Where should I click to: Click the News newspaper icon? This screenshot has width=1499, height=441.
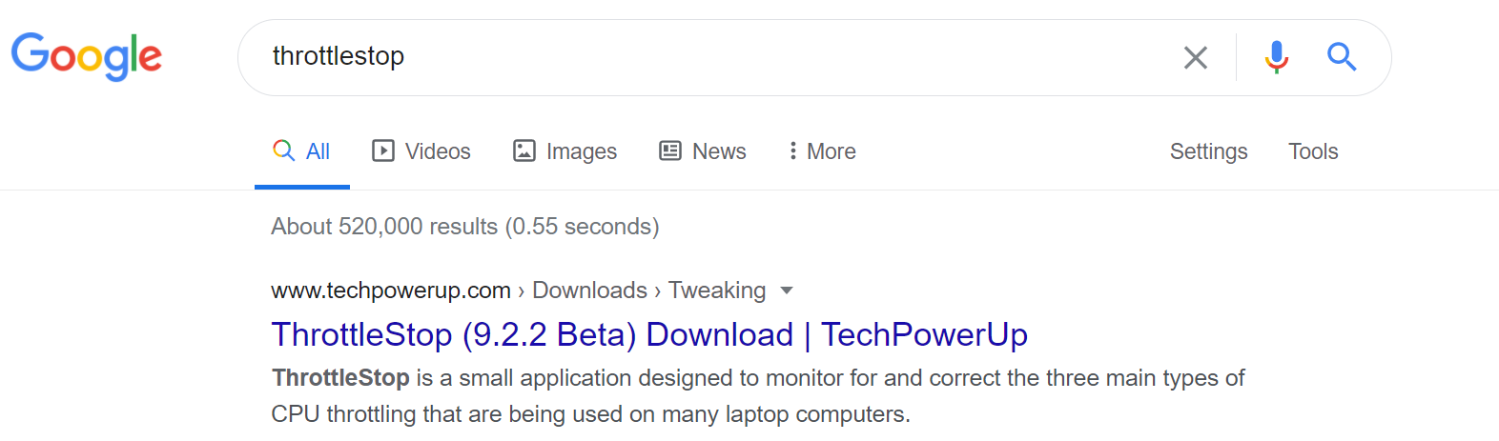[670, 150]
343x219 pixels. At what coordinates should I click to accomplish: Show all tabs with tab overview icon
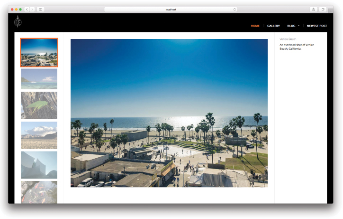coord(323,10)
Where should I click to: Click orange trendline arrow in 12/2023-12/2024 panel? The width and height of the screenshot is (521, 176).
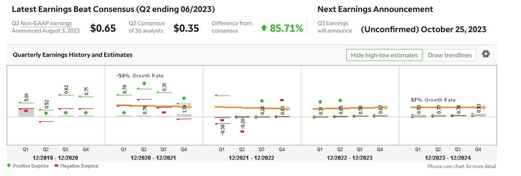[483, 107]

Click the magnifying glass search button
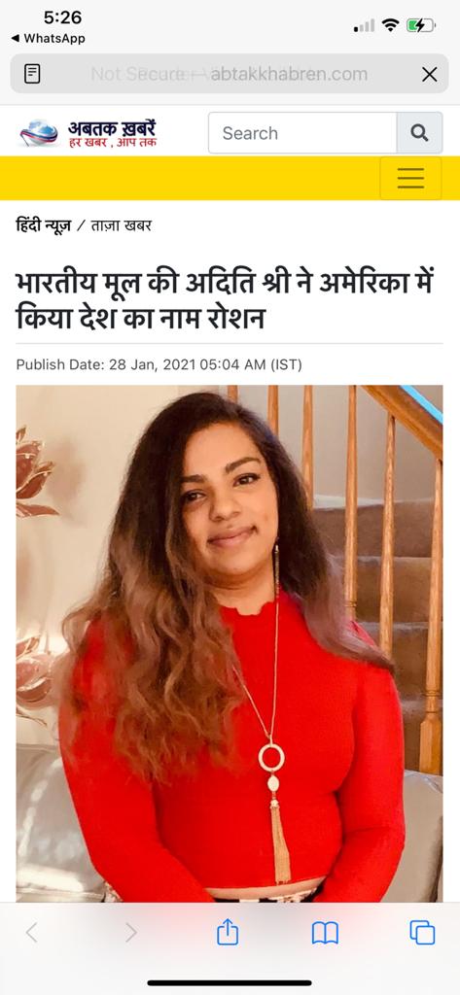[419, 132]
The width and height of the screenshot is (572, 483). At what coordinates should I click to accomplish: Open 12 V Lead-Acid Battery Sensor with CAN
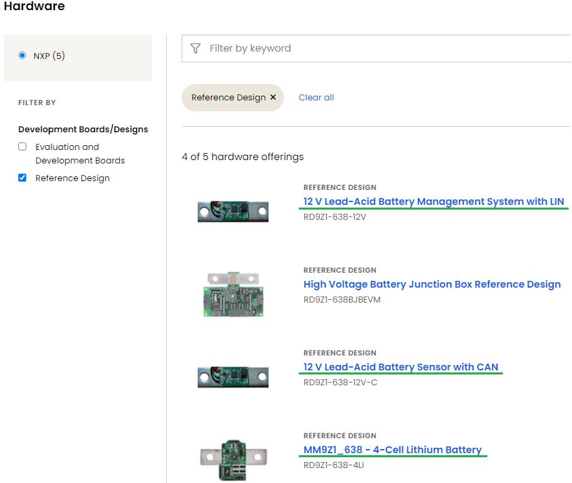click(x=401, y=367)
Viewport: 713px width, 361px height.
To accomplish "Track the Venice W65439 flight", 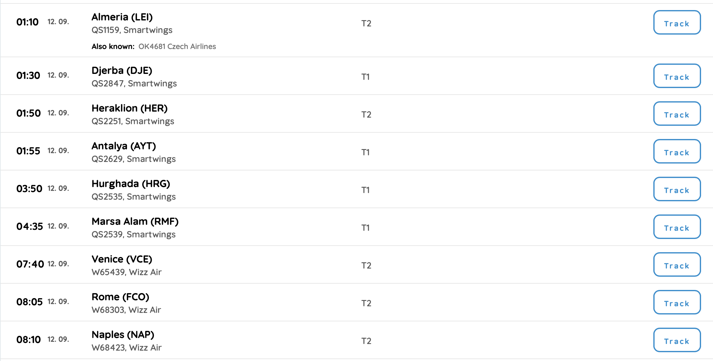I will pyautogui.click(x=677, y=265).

Requirement:
Pictures aside, write out verbatim every line from the first line of the material through the line holding "Viewport: 713px width, 361px height.".

Answer to this task:
Where should I click to: Click the News newspaper icon? This screenshot has width=1499, height=441.
[670, 150]
343x219 pixels. At what coordinates should I click to accomplish: Show all tabs with tab overview icon
coord(323,10)
Where should I click to: Click orange trendline arrow in 12/2023-12/2024 panel? The width and height of the screenshot is (521, 176).
[483, 107]

Click the magnifying glass search button
[419, 132]
The width and height of the screenshot is (572, 483). At what coordinates should I click to accomplish: Open 12 V Lead-Acid Battery Sensor with CAN
click(x=401, y=367)
Viewport: 713px width, 361px height.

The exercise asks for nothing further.